Even if Sidgwick's Political Economy were no more than a systematic presentation of what have become commonplaces, it is a striking implication of the comparison with Nozick that points recognized at least by an exceptionally judicious thinker generations earlier just go missing in Nozick's work. But Sidgwick's presentation is still useful as an introduction to the moral criticism of economic activity, especially if it is amended in the ways that I have mentioned, and in other ways. Furthermore, it shows how classical liberalism in economics---``the system of natural liberty''---invited transformation under the pressure of utilitarian considerations into what has been called ``liberalism'' in the United States since at least the time of the New Deal, and lately vilified under that name (as it was, formerly, under the name of socialism) in spite of its achievements in giving capitalism a human face. Sidgwick was a classical liberal, but he was also, like some other leading classical liberals though not all, a utilitarian, too. Still in current commitments a classical liberal, he looked forward to transformation in the direction of the welfare state, ``socialist'' in his view, more or less ``socialist'' in other people's usage; and he helps to get the transformation moving just by this looking forward.

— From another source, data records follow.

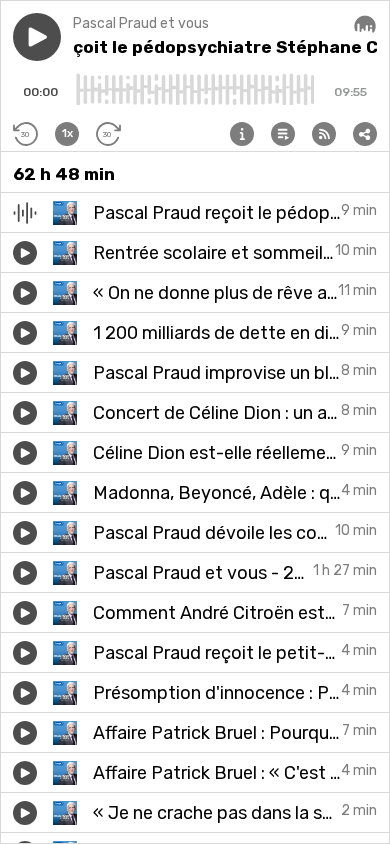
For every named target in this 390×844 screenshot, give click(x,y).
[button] (37, 37)
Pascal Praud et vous (141, 23)
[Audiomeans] (365, 25)
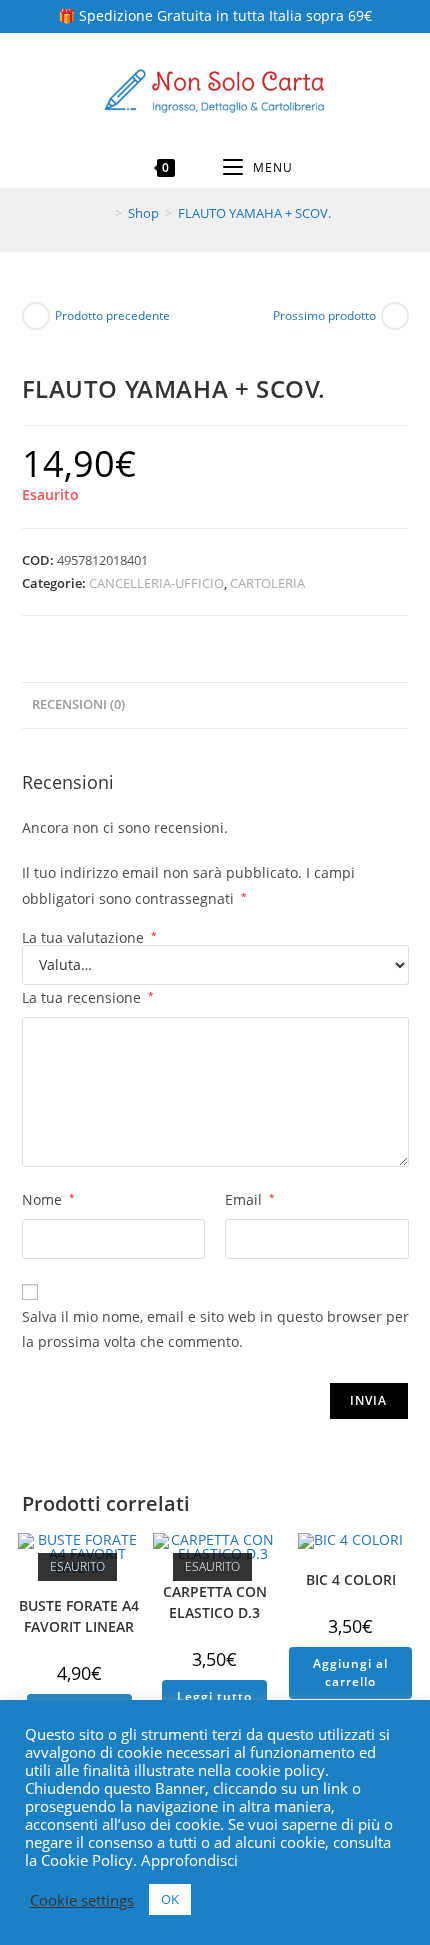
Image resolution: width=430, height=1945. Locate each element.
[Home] (104, 213)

The argument of Elements of Politics resists even more easily the charge of rehearsing commonplaces. The points advanced by the argument---the points made in Political Economy reflected, recast, and supplemented---are the views that experience with a market economy has installed in common sense. Anyone who disregards them, as Nozick disregards them, does so only at great risk of irrelevance. They are thus suitable places to begin reflecting on politics. In the course of presenting them, Sidgwick offers a rationale for what advanced governments do, including governments more advanced that that of England in his time; and in the course of doing so, a rationale for the services that their citizens generally strongly favor, though in many cases this is hardly consistent with the antigovernmental (anti-``liberal'') rhetoric that has been induced in them by libertarian doctrines and other ill-considered influences. Sidgwick also supplies grounds for improving those services when occasion to do so can be found. He is more inclined to contemplate additions to the services than subtractions from them---experiments with privatization---but that is an effect of his view of the future and his assumptions about progress. Subtractions, along with revisions of services that continue, are undeniable logical possibilities. Sidgwick, with some amendments, thus also offers a place to begin comprehensive reconsideration of current policies.

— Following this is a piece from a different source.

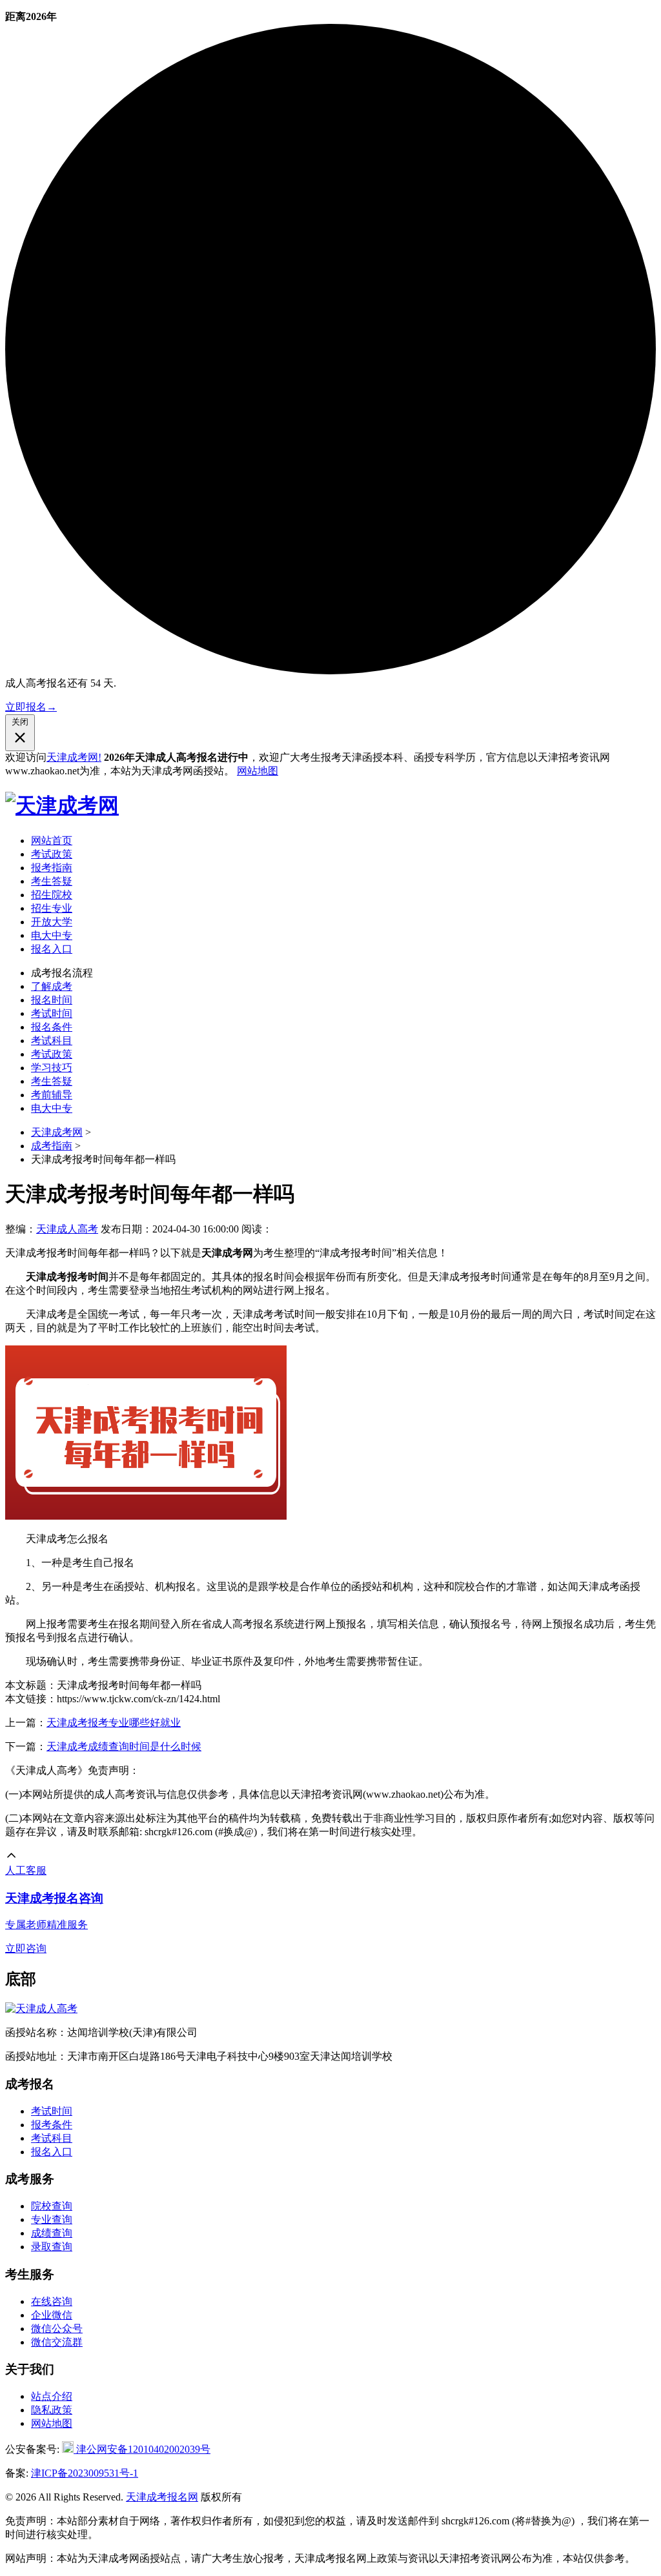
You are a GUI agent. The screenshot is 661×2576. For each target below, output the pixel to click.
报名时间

What does Nozick have to say about application to current policies and current politics? Essentially, nothing on his own. He supports a principle of rectification to be applied to present holdings, but, as I have pointed out, he can do no better in approximating it than go outside his own doctrine, indeed go outside to borrow the Difference Principle from his main target. But if the Difference Principle is to work acceptably, it must go hand-in-hand with the Principle of Fair Equality of Opportunity, which Rawls brings in to help make sure that the people who arrive at various positions, top and bottom and in-between, in the income level scheme, are the people best qualified to hold them. Rectification will thus open up a far-reaching opportunity to reorganize (more or less comprehensively, more or less rapidly) the economy, and consider not just what is to be done about Rawls's principles, but also about all the points that Sidgwick argues must be provided for. Sidgwick like Rawls is ready with advice about the reorganization. Nozick has nothing useful to add.